Dataset entries:
▽
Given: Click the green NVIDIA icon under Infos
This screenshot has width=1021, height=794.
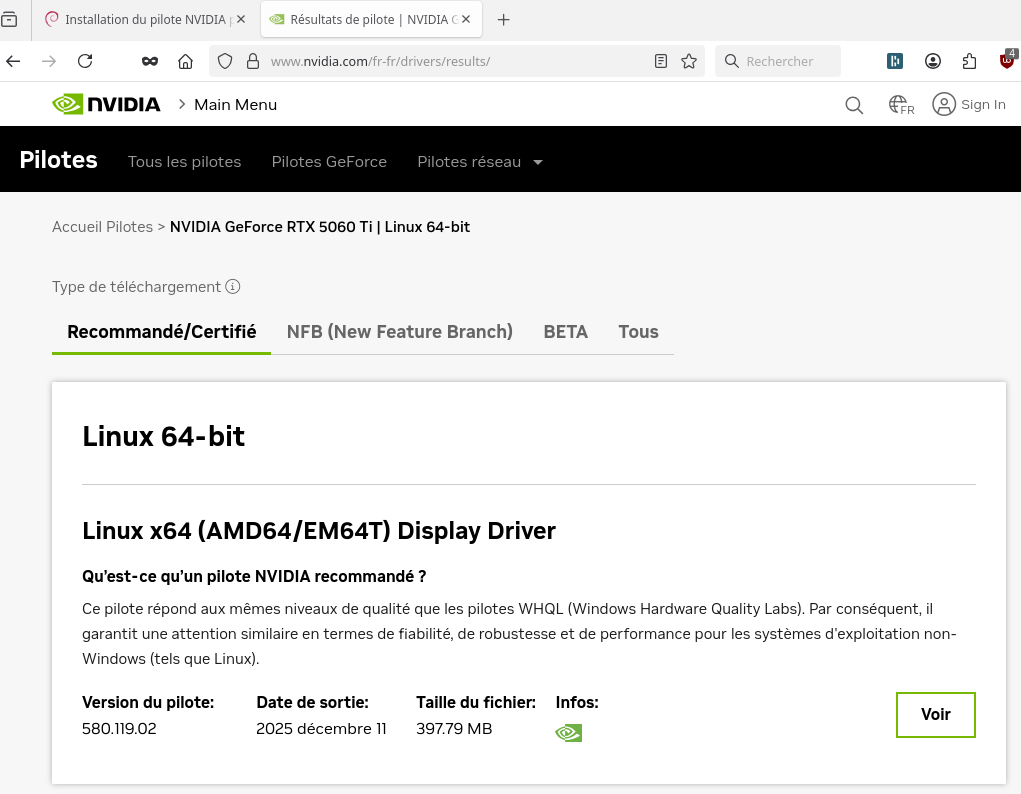Looking at the screenshot, I should click(x=568, y=733).
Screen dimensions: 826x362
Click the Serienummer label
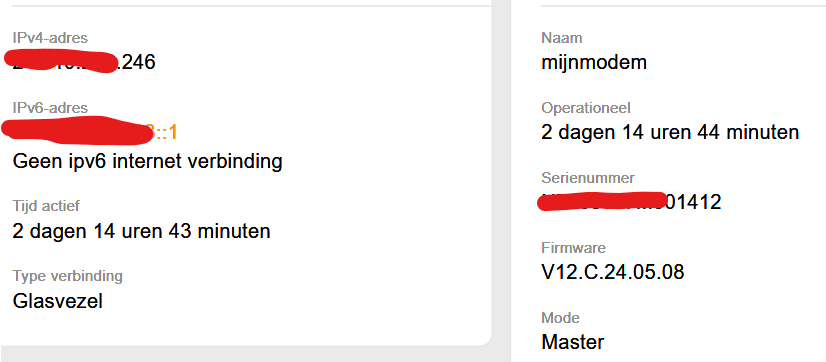pos(588,178)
△
Since the copy must exclude the pictures, transcribe only the text of the records, word for word.

Written response:
Given: Click the green NVIDIA icon under Infos
This screenshot has width=1021, height=794.
Looking at the screenshot, I should click(x=568, y=733).
Screen dimensions: 826x362
Click the Serienummer label
pos(588,178)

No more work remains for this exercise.